§ Exercise
Repeat the material in full. Keep every line exactly as it is.

Data section Start Marker

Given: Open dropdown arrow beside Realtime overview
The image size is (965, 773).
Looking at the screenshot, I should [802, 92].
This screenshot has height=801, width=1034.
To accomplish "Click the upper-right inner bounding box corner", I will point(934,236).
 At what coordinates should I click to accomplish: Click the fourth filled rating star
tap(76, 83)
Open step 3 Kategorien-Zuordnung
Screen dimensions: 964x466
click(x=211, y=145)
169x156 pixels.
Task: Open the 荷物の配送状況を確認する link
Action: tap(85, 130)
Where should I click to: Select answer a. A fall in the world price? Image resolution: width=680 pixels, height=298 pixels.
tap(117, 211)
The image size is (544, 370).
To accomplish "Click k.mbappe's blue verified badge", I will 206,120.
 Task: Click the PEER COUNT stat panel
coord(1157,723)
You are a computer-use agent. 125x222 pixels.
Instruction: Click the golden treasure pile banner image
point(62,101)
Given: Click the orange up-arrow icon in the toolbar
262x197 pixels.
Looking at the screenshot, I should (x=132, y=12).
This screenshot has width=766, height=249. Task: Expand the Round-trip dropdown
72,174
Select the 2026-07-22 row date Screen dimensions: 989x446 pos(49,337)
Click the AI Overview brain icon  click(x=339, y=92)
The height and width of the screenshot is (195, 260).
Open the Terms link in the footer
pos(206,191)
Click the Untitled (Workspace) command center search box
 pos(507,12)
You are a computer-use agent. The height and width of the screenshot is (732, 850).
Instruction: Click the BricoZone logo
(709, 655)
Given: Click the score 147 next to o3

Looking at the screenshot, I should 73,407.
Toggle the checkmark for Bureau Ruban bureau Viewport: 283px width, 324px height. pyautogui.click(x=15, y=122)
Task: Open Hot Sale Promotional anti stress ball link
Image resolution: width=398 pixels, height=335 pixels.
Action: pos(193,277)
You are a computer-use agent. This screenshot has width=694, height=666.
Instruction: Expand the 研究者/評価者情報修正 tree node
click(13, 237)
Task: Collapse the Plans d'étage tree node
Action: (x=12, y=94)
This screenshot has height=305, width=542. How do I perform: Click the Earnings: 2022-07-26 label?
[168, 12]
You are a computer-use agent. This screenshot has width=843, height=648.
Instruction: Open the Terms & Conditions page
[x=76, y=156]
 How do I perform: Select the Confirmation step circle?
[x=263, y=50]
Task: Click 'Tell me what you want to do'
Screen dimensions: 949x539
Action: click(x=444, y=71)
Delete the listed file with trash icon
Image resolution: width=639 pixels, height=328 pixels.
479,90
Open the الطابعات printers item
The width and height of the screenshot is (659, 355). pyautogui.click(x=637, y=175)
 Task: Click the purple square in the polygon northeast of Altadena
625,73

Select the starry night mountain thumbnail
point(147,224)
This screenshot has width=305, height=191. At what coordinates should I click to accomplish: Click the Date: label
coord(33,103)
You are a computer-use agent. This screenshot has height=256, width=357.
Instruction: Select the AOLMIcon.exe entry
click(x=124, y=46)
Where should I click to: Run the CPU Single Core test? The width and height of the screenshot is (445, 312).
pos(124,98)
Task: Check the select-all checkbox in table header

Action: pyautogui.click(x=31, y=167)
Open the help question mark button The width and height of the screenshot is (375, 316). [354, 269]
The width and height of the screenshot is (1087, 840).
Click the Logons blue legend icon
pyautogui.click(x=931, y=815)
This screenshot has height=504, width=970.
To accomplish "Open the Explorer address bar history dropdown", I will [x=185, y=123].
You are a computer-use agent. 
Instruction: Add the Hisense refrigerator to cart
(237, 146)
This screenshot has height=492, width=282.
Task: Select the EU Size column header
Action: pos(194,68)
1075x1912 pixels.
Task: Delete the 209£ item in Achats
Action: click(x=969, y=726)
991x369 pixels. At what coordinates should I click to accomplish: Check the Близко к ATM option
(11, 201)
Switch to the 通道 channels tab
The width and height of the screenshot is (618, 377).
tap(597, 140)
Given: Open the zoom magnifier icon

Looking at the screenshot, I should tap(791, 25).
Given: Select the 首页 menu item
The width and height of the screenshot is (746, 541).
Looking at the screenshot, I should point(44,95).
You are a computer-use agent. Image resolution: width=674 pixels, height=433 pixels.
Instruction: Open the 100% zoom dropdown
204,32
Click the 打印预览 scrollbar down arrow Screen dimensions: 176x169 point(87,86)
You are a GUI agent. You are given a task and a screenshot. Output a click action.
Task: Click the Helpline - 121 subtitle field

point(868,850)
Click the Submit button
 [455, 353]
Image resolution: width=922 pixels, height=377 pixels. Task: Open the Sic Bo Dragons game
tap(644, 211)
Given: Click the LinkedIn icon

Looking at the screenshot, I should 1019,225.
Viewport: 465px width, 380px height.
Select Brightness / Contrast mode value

Data section End Marker

§ Response to the exercise
Given: Open dropdown arrow beside Realtime overview
The image size is (965, 773).
Looking at the screenshot, I should [802, 92].
This screenshot has height=801, width=1034.
To accomplish "Click the upper-right inner bounding box corner", I will point(934,236).
 At what coordinates should I click to accomplish: Click the fourth filled rating star
tap(76, 83)
Open step 3 Kategorien-Zuordnung
Screen dimensions: 964x466
click(x=211, y=145)
169x156 pixels.
Task: Open the 荷物の配送状況を確認する link
Action: tap(85, 130)
Where should I click to: Select answer a. A fall in the world price? Image resolution: width=680 pixels, height=298 pixels.
tap(117, 211)
The image size is (544, 370).
To accomplish "Click k.mbappe's blue verified badge", I will 206,120.
 Task: Click the PEER COUNT stat panel
coord(1157,723)
You are a computer-use agent. 125x222 pixels.
Instruction: Click the golden treasure pile banner image
point(62,101)
Given: Click the orange up-arrow icon in the toolbar
262x197 pixels.
Looking at the screenshot, I should (x=132, y=12).
This screenshot has width=766, height=249. Task: Expand the Round-trip dropdown
72,174
Select the 2026-07-22 row date Screen dimensions: 989x446 pos(49,337)
Click the AI Overview brain icon  click(x=339, y=92)
The height and width of the screenshot is (195, 260).
Open the Terms link in the footer
pos(206,191)
Click the Untitled (Workspace) command center search box
 pos(507,12)
You are a computer-use agent. The height and width of the screenshot is (732, 850).
Instruction: Click the BricoZone logo
(709, 655)
Given: Click the score 147 next to o3

Looking at the screenshot, I should 73,407.
Toggle the checkmark for Bureau Ruban bureau Viewport: 283px width, 324px height. pyautogui.click(x=15, y=122)
Task: Open Hot Sale Promotional anti stress ball link
Image resolution: width=398 pixels, height=335 pixels.
Action: pos(193,277)
You are a computer-use agent. This screenshot has width=694, height=666.
Instruction: Expand the 研究者/評価者情報修正 tree node
click(13, 237)
Task: Collapse the Plans d'étage tree node
Action: (x=12, y=94)
This screenshot has height=305, width=542. How do I perform: Click the Earnings: 2022-07-26 label?
[168, 12]
You are a computer-use agent. This screenshot has width=843, height=648.
Instruction: Open the Terms & Conditions page
[x=76, y=156]
 How do I perform: Select the Confirmation step circle?
[x=263, y=50]
Task: Click 'Tell me what you want to do'
Screen dimensions: 949x539
Action: click(x=444, y=71)
Delete the listed file with trash icon
Image resolution: width=639 pixels, height=328 pixels.
479,90
Open the الطابعات printers item
The width and height of the screenshot is (659, 355). pyautogui.click(x=637, y=175)
 Task: Click the purple square in the polygon northeast of Altadena
625,73

Select the starry night mountain thumbnail
point(147,224)
This screenshot has width=305, height=191. At what coordinates should I click to accomplish: Click the Date: label
coord(33,103)
You are a computer-use agent. This screenshot has height=256, width=357.
Instruction: Select the AOLMIcon.exe entry
click(x=124, y=46)
Where should I click to: Run the CPU Single Core test? The width and height of the screenshot is (445, 312).
pos(124,98)
Task: Check the select-all checkbox in table header

Action: pyautogui.click(x=31, y=167)
Open the help question mark button The width and height of the screenshot is (375, 316). [354, 269]
The width and height of the screenshot is (1087, 840).
Click the Logons blue legend icon
pyautogui.click(x=931, y=815)
This screenshot has height=504, width=970.
To accomplish "Open the Explorer address bar history dropdown", I will [x=185, y=123].
You are a computer-use agent. 
Instruction: Add the Hisense refrigerator to cart
(237, 146)
This screenshot has height=492, width=282.
Task: Select the EU Size column header
Action: pos(194,68)
1075x1912 pixels.
Task: Delete the 209£ item in Achats
Action: click(x=969, y=726)
991x369 pixels. At what coordinates should I click to accomplish: Check the Близко к ATM option
(11, 201)
Switch to the 通道 channels tab
The width and height of the screenshot is (618, 377).
tap(597, 140)
Given: Open the zoom magnifier icon

Looking at the screenshot, I should tap(791, 25).
Given: Select the 首页 menu item
The width and height of the screenshot is (746, 541).
Looking at the screenshot, I should point(44,95).
You are a computer-use agent. Image resolution: width=674 pixels, height=433 pixels.
Instruction: Open the 100% zoom dropdown
204,32
Click the 打印预览 scrollbar down arrow Screen dimensions: 176x169 point(87,86)
You are a GUI agent. You are given a task and a screenshot. Output a click action.
Task: Click the Helpline - 121 subtitle field

point(868,850)
Click the Submit button
 [455, 353]
Image resolution: width=922 pixels, height=377 pixels. Task: Open the Sic Bo Dragons game
tap(644, 211)
Given: Click the LinkedIn icon

Looking at the screenshot, I should 1019,225.
Viewport: 465px width, 380px height.
Select Brightness / Contrast mode value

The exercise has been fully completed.